=== Begin Enclosure ===

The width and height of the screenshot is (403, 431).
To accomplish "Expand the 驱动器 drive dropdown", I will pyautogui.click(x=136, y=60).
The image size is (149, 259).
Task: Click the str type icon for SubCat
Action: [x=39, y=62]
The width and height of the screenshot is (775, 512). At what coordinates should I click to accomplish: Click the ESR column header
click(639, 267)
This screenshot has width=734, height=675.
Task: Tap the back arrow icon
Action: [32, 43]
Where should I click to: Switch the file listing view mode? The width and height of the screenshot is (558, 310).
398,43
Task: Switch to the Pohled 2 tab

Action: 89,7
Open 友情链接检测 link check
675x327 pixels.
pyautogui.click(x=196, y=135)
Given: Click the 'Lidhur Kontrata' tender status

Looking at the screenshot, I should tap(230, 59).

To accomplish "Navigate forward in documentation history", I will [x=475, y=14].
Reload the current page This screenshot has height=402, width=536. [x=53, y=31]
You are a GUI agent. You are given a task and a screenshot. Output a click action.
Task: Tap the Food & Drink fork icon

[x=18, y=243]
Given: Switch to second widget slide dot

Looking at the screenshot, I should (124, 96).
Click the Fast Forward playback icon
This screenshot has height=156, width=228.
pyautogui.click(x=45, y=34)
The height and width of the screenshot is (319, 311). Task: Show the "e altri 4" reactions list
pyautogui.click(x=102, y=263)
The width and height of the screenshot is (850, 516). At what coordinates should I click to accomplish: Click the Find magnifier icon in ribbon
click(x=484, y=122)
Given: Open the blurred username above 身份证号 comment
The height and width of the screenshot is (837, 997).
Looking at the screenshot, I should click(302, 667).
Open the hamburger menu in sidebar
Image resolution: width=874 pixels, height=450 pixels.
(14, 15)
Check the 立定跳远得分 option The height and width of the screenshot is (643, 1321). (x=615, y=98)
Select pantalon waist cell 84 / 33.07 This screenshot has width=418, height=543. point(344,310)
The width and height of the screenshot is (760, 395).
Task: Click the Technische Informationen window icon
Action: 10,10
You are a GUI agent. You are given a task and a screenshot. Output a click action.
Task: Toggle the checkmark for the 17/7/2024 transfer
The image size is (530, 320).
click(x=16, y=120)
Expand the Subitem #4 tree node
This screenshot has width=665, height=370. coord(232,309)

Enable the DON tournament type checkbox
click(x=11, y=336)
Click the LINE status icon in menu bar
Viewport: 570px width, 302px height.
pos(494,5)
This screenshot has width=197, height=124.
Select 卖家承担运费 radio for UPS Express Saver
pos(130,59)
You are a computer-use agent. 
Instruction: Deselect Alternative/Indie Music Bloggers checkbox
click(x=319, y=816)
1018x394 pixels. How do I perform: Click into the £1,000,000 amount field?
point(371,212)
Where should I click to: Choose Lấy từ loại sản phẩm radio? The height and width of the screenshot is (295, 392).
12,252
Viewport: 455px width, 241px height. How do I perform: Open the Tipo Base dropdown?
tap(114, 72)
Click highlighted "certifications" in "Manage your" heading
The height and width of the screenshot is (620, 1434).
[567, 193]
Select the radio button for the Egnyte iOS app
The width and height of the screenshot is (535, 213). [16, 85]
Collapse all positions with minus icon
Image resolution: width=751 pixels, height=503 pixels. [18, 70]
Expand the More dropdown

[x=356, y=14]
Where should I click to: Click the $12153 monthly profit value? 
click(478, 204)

=== End Enclosure ===

▸ **Exercise requirements**:
Everything from the line that contains "The height and width of the screenshot is (620, 1434)." through the final line of the listing is to be restated word for word, and nothing more.

▸ **Answer space**:
The height and width of the screenshot is (620, 1434).
[567, 193]
Select the radio button for the Egnyte iOS app
The width and height of the screenshot is (535, 213). [16, 85]
Collapse all positions with minus icon
Image resolution: width=751 pixels, height=503 pixels. [18, 70]
Expand the More dropdown

[x=356, y=14]
Where should I click to: Click the $12153 monthly profit value? 
click(478, 204)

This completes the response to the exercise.